◆ DIRECTION 1
In the post about speeding up a slow function, how much faster did the function become after the lists were saved following the first execution?
◆ DIRECTION 2
Write the next part of the post about speeding up a slow function, continuing from its final sentence.

◆ READING PASSAGE
■ ■ ■ ■

In a large project, I encountered a function which is quite slow (speaking of seconds to minutes execution time). The function does a lot of things and has a very deep stacktrace. While only a few classes are involved in the execution of this function, it is not too obvious where the long runtime comes from.
I started to debug the function, tracing calls etc and found the trace package quite useful. With this I could identify some functions that would assemble lists over and over again, which actually lead to a speedup of about 3x when saving the lists after the first execution.
But now I can not really see any more obvious parts, where the function can be optimized as the trace package produces several megabytes of text and I can not spot anything that looks suspicious to me.
I thought about use the timing option of the trace, to give me some overview about the runtime, to see which functions might be slow - but the amount of data is just too large, so a summery would be nice where the total execution time of each call is listed, but it seems this is not supported by the trace package?

■ ■ ■ ■

◆ GIVEN MATERIAL
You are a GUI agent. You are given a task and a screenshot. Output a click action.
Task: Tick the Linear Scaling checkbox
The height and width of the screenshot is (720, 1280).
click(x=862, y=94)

■ ■ ■ ■

◆ EXPECTED OUTPUT 1
About three times faster.

◆ EXPECTED OUTPUT 2
Yet another question is, on which level I'd like to get the execution times. It is rather not the case that a single statement is slow, but a whole function is called quite often or the data is not saved... So what I eventually would need is the average execution time per statement multiplied by the count. The later one can be generated by the trace package.
Is there eventually any other tool besides pdb and trace I could use?
Have you tried profiling the code? Here is an example that uses cProfile to gather summary statistics on how long different functions executed:
import cProfile, pstats, StringIO
import time
# simulate a delay
def delay(ms):
startms = int(round(time.time() * 1000))
while (int(round(time.time() * 1000)) - startms <= ms):
pass
def foo1():
delay(100)
def foo2():
for x in range(10):
foo1()
def foo3():
for x in range(20):
foo1()
def foo4():
foo2()
foo3()
if __name__ == '__main__':
pr = cProfile.Profile()
pr.enable() # start profiling
foo4()
pr.disable() # end profiling
s = StringIO.StringIO()
sortby = 'cumulative'
ps = pstats.Stats(pr, stream=s).sort_stats(sortby)
ps.print_stats()
print s.getvalue()
And here is the output:
4680454 function calls in 3.029 seconds
Ordered by: cumulative time
ncalls tottime percall cumtime percall filename:lineno(function)
1 0.000 0.000 3.029 3.029 C:\Temp\test.py:21(foo4)
30 0.000 0.000 3.029 0.101 C:\Temp\test.py:10(foo1)
30 2.458 0.082 3.029 0.101 C:\Temp\test.py:5(delay)
1 0.000 0.000 2.020 2.020 C:\Temp\test.py:17(foo3)
1 0.000 0.000 1.010 1.010 C:\Temp\test.py:13(foo2)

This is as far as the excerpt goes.